(Teks Bacaan)
┌──

Kata Kunci: Fiqih Muhammadiyah, tarjih, ijtihad jama’i, hukum Islam, reformasi Islam, modernisasi, globalisasi, Majelis Tarjih dan Tajdid.


PEMBAHASAN

Prinsip, Metodologi, dan Implementasi Fiqih Muhammadiyah


1.           Pendahuluan

1.1.       Latar Belakang Fiqih Muhammadiyah dalam Dinamika Pemikiran Islam di Indonesia

Fiqih Muhammadiyah merupakan salah satu model ijtihad hukum Islam yang berkembang di Indonesia dan menjadi ciri khas gerakan Muhammadiyah. Sebagai organisasi Islam modernis yang didirikan oleh K.H. Ahmad Dahlan pada tahun 1912, Muhammadiyah berupaya menawarkan pemahaman Islam yang bersumber langsung dari Al-Qur’an dan Sunnah dengan pendekatan rasional serta kontekstual sesuai dengan perkembangan zaman.¹ Berbeda dengan pendekatan tradisional yang mengandalkan taqlid kepada mazhab tertentu, Muhammadiyah mengedepankan ijtihad sebagai metode utama dalam memahami dan merumuskan hukum Islam.

Fiqih dalam konteks Muhammadiyah tidak hanya dimaknai sebagai hukum Islam dalam arti sempit (yaitu sekadar mengatur ibadah mahdhah), tetapi juga mencakup aspek muamalah duniawiyah, sosial, dan kebangsaan.² Muhammadiyah memandang bahwa Islam adalah agama yang harus membumi dalam kehidupan sosial, sehingga pembaruan hukum Islam diperlukan untuk menjawab persoalan kontemporer. Hal ini sejalan dengan semangat ijtihad yang ditekankan oleh para ulama reformis Muslim seperti Muhammad Abduh dan Rasyid Ridha, yang menekankan pentingnya membangun pemahaman hukum Islam berdasarkan pendekatan yang lebih rasional dan dinamis.³

1.2.       Pentingnya Memahami Fiqih Muhammadiyah dalam Konteks Reformasi Islam

Fiqih Muhammadiyah bukan sekadar produk hukum Islam yang berlaku di kalangan anggotanya, tetapi juga menjadi model bagi pembaruan pemikiran Islam di Indonesia. Salah satu ciri khas utama dari Fiqih Muhammadiyah adalah metode tarjih, yaitu seleksi dan pemilihan pendapat yang paling kuat berdasarkan dalil-dalil Al-Qur’an dan Sunnah, tanpa terikat pada satu mazhab tertentu.⁴

Pemikiran hukum Islam Muhammadiyah ini juga sangat relevan dalam menghadapi tantangan globalisasi dan modernitas. Banyak persoalan kontemporer seperti transaksi keuangan syariah, peran perempuan dalam kepemimpinan, serta hubungan antara Islam dan negara yang membutuhkan pendekatan hukum Islam yang lebih adaptif dan kontekstual. Muhammadiyah, melalui Majelis Tarjih dan Tajdid, telah berupaya merumuskan fatwa-fatwa dan keputusan hukum yang relevan dengan perkembangan zaman.⁵ Oleh karena itu, memahami Fiqih Muhammadiyah menjadi penting, terutama dalam rangka mencari solusi hukum Islam yang tidak hanya bersifat tekstual, tetapi juga kontekstual sesuai dengan kebutuhan umat Islam saat ini.

└──

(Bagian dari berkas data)
┌──

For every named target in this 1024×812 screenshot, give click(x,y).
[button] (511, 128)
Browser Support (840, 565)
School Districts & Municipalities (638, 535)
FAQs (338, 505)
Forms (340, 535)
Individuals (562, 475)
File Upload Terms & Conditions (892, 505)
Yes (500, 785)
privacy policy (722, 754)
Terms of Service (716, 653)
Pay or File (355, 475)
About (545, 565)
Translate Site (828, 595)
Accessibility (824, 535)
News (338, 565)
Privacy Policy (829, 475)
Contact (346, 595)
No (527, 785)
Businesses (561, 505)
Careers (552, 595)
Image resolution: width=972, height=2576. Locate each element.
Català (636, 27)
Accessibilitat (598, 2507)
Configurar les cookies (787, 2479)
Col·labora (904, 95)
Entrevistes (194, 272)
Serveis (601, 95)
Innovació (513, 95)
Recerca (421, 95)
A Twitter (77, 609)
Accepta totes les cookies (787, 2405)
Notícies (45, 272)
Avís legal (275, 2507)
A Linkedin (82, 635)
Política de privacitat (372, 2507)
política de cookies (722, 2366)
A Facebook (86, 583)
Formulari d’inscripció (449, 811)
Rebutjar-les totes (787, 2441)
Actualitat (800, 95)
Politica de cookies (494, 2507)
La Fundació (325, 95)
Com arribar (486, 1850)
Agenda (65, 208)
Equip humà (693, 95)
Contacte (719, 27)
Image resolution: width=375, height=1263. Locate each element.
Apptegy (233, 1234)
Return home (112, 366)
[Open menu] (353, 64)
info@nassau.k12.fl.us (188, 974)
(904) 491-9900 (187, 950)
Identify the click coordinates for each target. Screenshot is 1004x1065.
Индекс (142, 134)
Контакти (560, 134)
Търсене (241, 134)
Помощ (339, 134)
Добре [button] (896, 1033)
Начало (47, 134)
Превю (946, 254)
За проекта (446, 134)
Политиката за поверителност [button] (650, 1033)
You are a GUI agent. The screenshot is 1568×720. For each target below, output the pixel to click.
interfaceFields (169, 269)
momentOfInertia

└──

(Tantangan)
**A.** Sajikan baris-baris dalam daftar, mulai dari baris yang memuat "Equip humà (693, 95)" sampai dengan baris yang memuat "(904) 491-9900 (187, 950)", sebagai larik JSON berisi string, satu string untuk setiap baris, tanpa baris kosong.
**B.** Teruskan teks tentang Fiqih Muhammadiyah mulai dari kalimat sesudah kalimat terakhirnya.

(Jawaban Berikut)
**A.**
[
  "Equip humà (693, 95)",
  "Contacte (719, 27)",
  "Image resolution: width=375, height=1263. Locate each element.",
  "Apptegy (233, 1234)",
  "Return home (112, 366)",
  "[Open menu] (353, 64)",
  "info@nassau.k12.fl.us (188, 974)",
  "(904) 491-9900 (187, 950)"
]

**B.**
1.3.       Tujuan Artikel ini

Artikel ini bertujuan untuk menguraikan prinsip-prinsip dasar Fiqih Muhammadiyah, metodologi istinbath hukum yang digunakan, serta implementasinya dalam berbagai aspek kehidupan Muslim. Dengan memahami lebih dalam mengenai Fiqih Muhammadiyah, pembaca akan mendapatkan wawasan tentang bagaimana Muhammadiyah berusaha menjaga keseimbangan antara pemeliharaan tradisi Islam dengan tuntutan perubahan sosial yang terus berkembang.

Selain itu, artikel ini juga akan membahas tantangan yang dihadapi Fiqih Muhammadiyah serta relevansinya di era modern. Dengan pendekatan akademik dan berbasis pada sumber-sumber yang kredibel, artikel ini diharapkan dapat memberikan kontribusi dalam kajian hukum Islam serta memperkaya pemahaman tentang dinamika pemikiran Islam di Indonesia.


Catatan Kaki

[1]                Ahmad Najib Burhani, Islam Dinamis: Pergulatan Muhammadiyah dalam Merespons Perubahan Sosial (Jakarta: Suara Muhammadiyah, 2016), 42.

[2]                Yunahar Ilyas, Kuliah Aqidah Islam (Yogyakarta: Suara Muhammadiyah, 2017), 85.

[3]                Muhammad Abduh dan Rasyid Ridha, Tafsir al-Manar (Beirut: Dar al-Ma’rifah, 1973), 1:18.

[4]                Majelis Tarjih dan Tajdid PP Muhammadiyah, Himpunan Putusan Tarjih Muhammadiyah (Yogyakarta: Suara Muhammadiyah, 2018), 12.

[5]                Syamsul Anwar, Metodologi Tarjih Muhammadiyah (Yogyakarta: Suara Muhammadiyah, 2010), 76.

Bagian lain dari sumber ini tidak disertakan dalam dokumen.